Data for review: Begin

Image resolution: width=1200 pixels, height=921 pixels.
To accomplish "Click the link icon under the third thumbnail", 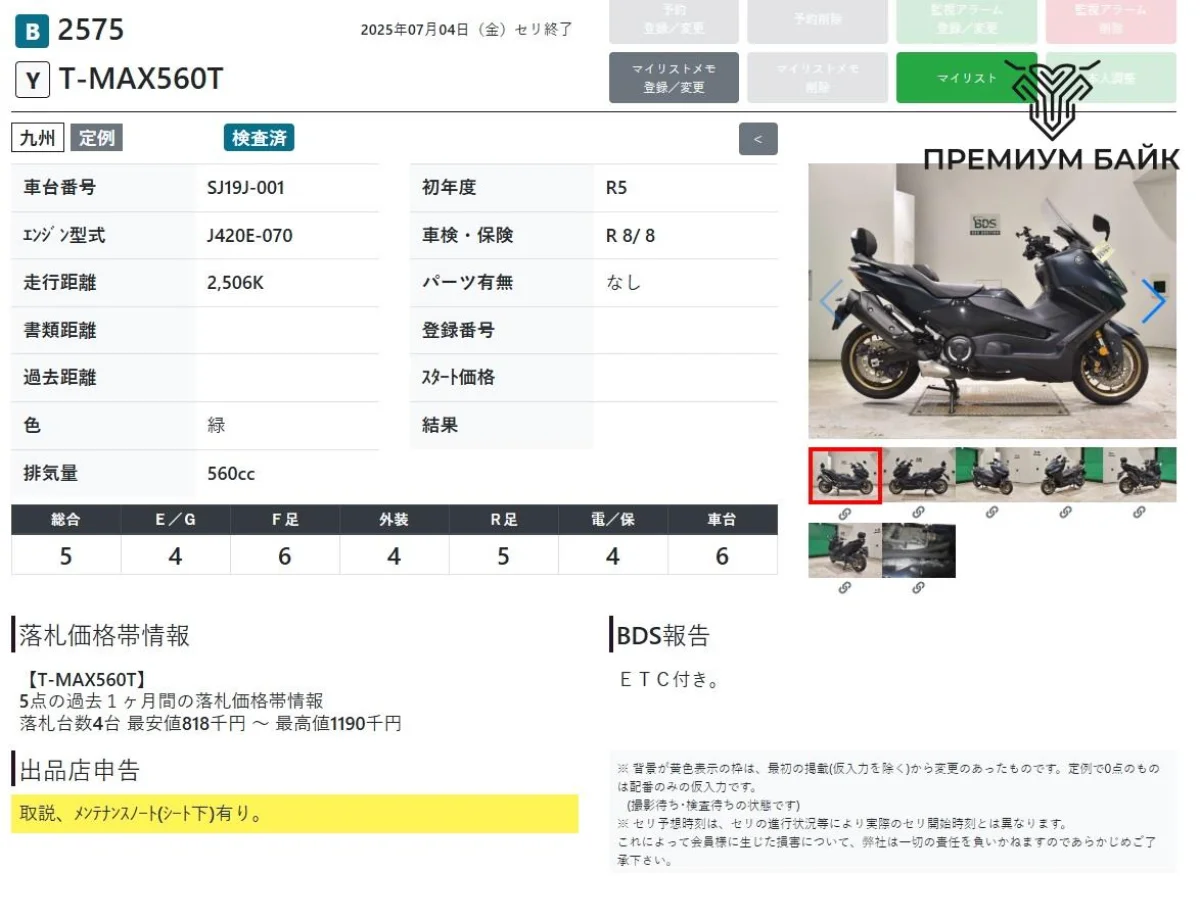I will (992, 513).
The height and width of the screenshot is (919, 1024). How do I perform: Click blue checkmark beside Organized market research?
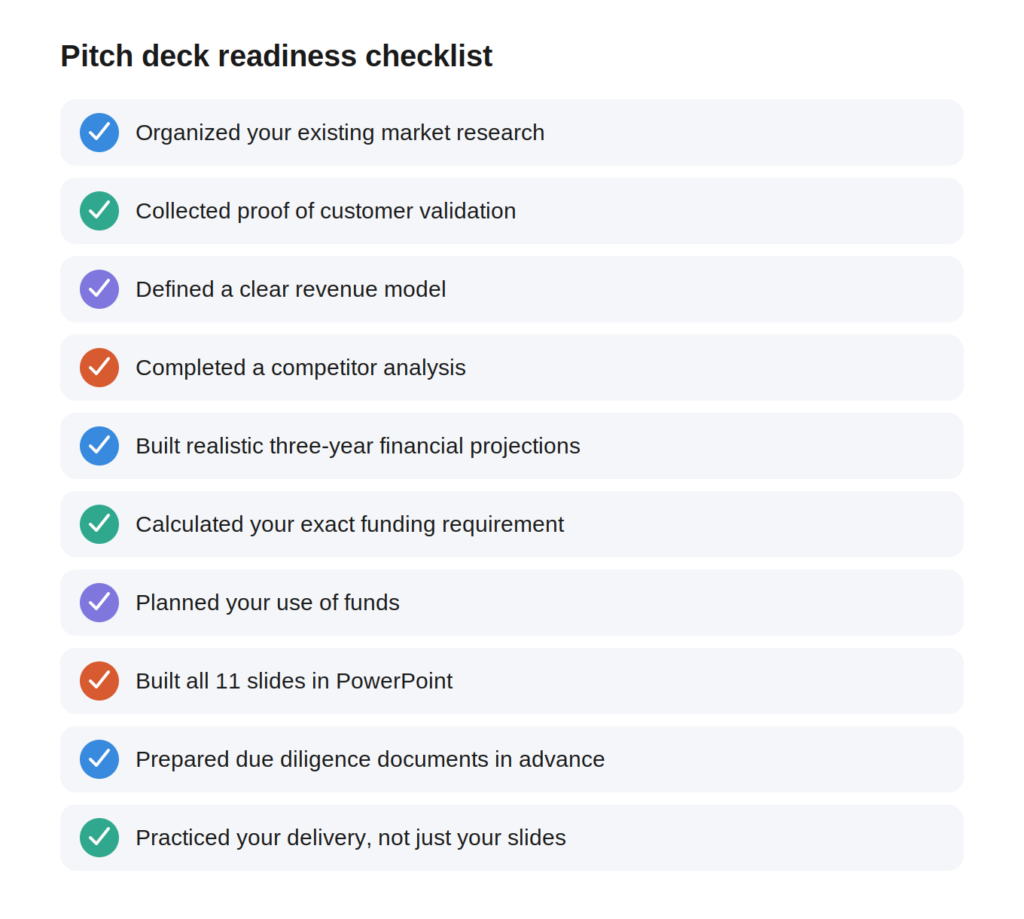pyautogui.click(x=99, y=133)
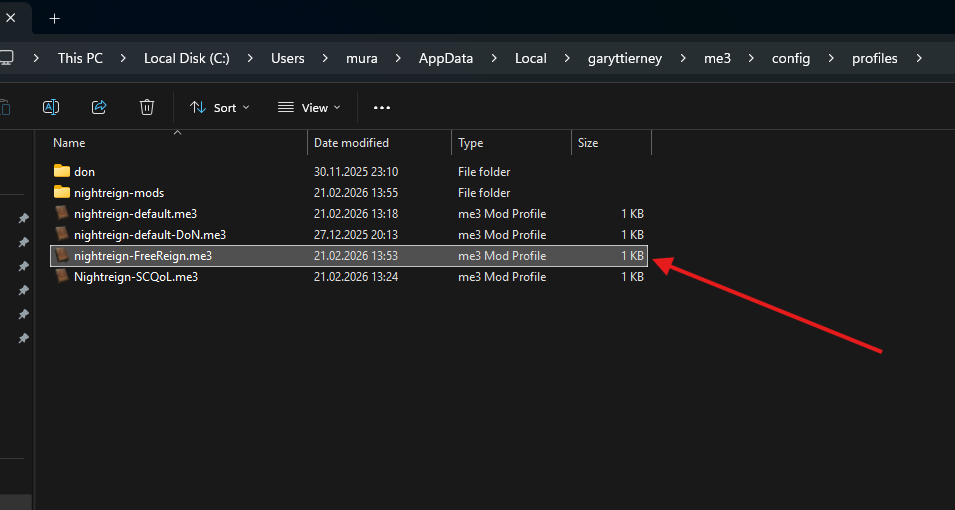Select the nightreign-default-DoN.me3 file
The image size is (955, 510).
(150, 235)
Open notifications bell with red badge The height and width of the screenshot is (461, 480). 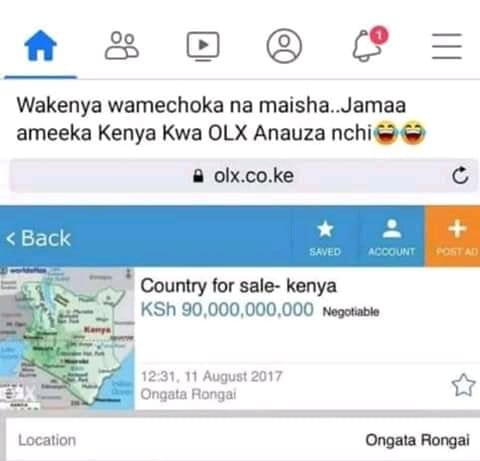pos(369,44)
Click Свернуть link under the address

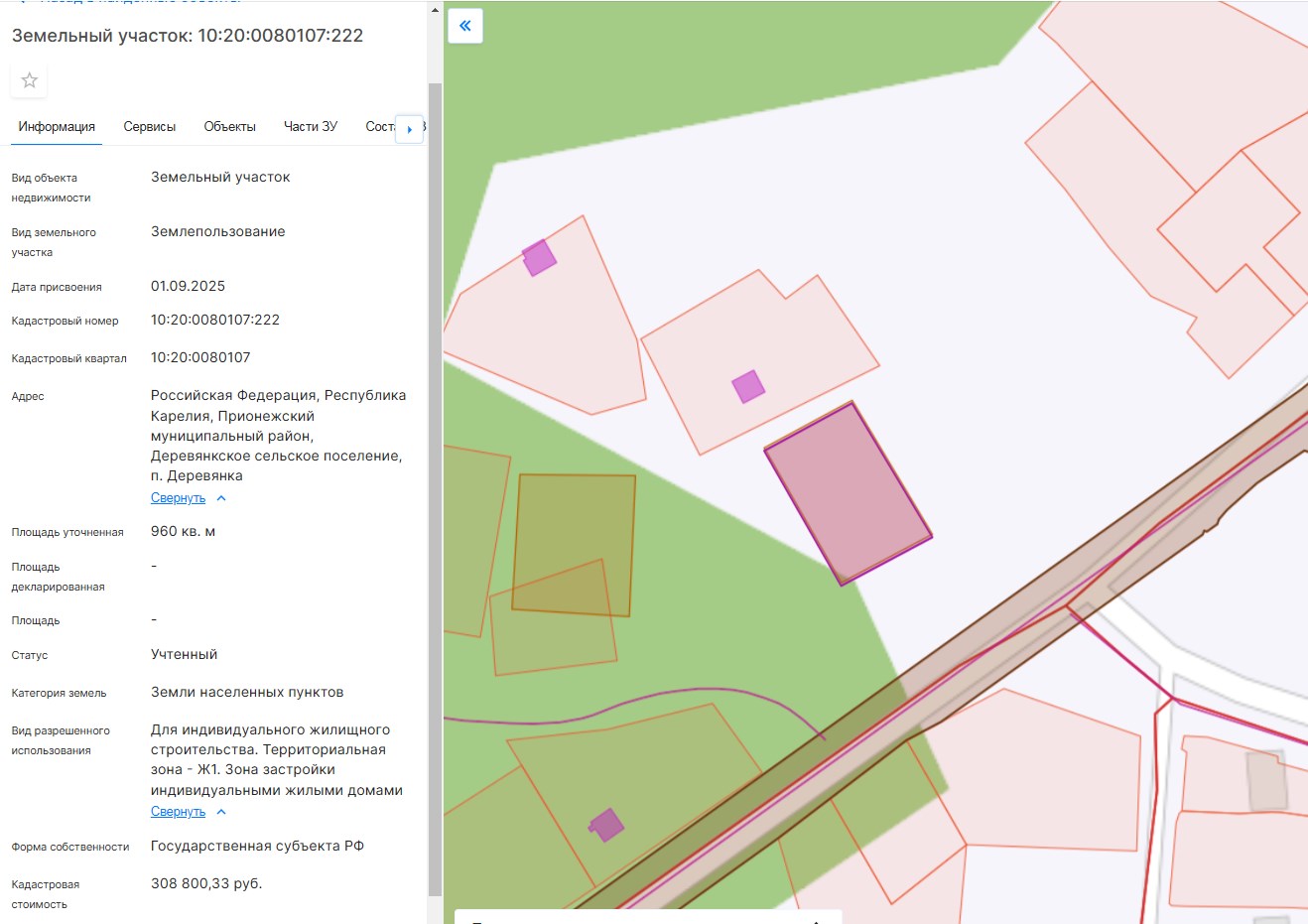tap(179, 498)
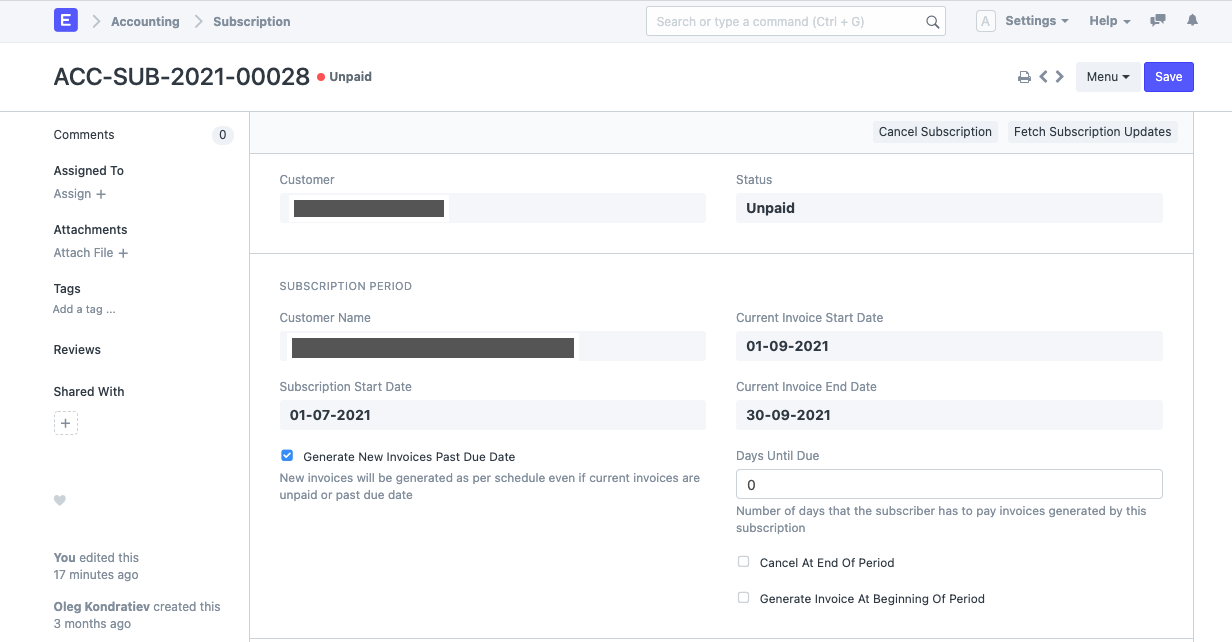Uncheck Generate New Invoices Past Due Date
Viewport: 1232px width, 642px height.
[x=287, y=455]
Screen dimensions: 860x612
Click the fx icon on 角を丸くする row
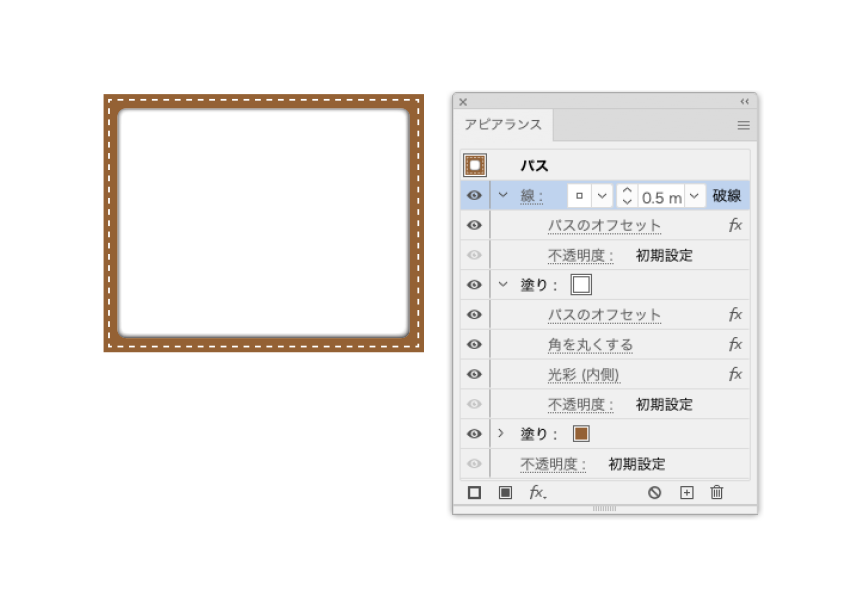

Data for review: End

Task details: Every line from the one containing "Click Свернуть link under the address" to the last line of the material must be returned exactly. Leave out any pictures.

Solution below:
Click Свернуть link under the address

tap(179, 498)
Uncheck Generate New Invoices Past Due Date
Viewport: 1232px width, 642px height.
[x=287, y=455]
Screen dimensions: 860x612
Click the fx icon on 角を丸くする row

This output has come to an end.